I like the author’s viewpoints in some respects, but their belief in the power of the market to solve all problems is excessive. The market is captive to private landowners, coastal wealth, and lobby-tainted politics at every level now, and deferring housing policies to the forces of supply and demand is blatantly broken in California and will not be restored by simple deregulation alone. He states clear requirements for rebuilding after fires that ought to be enforced by the government — densification, fire control plans for neighboring regions, and even earthworks to impede fire — but these things will require the exact regulations decried, that may constrain supply but are also critical to increasing it.

The section about the patchwork of fiefdoms should be critical reading for college-level US politics courses. Let a hundred thousand students study and learn about their local fiefs, write about them and interview them and shine a naive spotlight into that nest of dark corners. They would leave school with a clear understanding of how local power can be used and misused, and how to investigate it and document it. We may not have journalism much these days but there is a master’s thesis opportunity here to document the specific offices of every branch of government and lobbying responsible for fire management (and its failure) for a single coordinate on the map.

stonogo 14 hours ago

Long-form armchair quarterbacking at its finest.

  • aliasxneo 14 hours ago

    Isn't this comment just meta-quarterbacking?

    • stonogo 14 hours ago

      The comment was to help those who don't want to get five pages in before realizing it's just a collection of technolibertarian talking points instead of any actual analysis.

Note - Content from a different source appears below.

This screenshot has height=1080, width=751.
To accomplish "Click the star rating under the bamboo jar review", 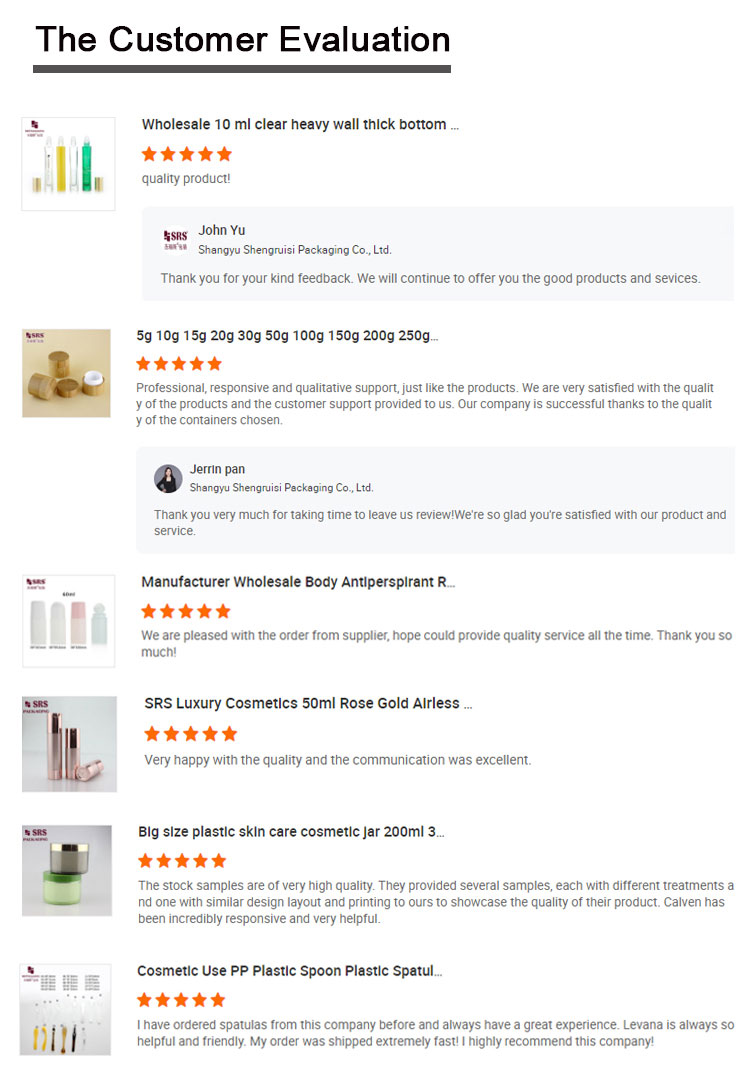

      • calvinmorrison 13 hours ago

        this comment was to help those who still think the government is capable of solving basic problems (even during its utmost failures)

readthenotes1 13 hours ago

Amusing.

"I don’t ordinarily write about events “in the moment” but for this I will make an exception, as I was personally affected. "

could have said

" I may write about events 'in the moment' if I am personally affected, ensuring I have neither the emotional nor temporal distance beneficial to insightful reflection"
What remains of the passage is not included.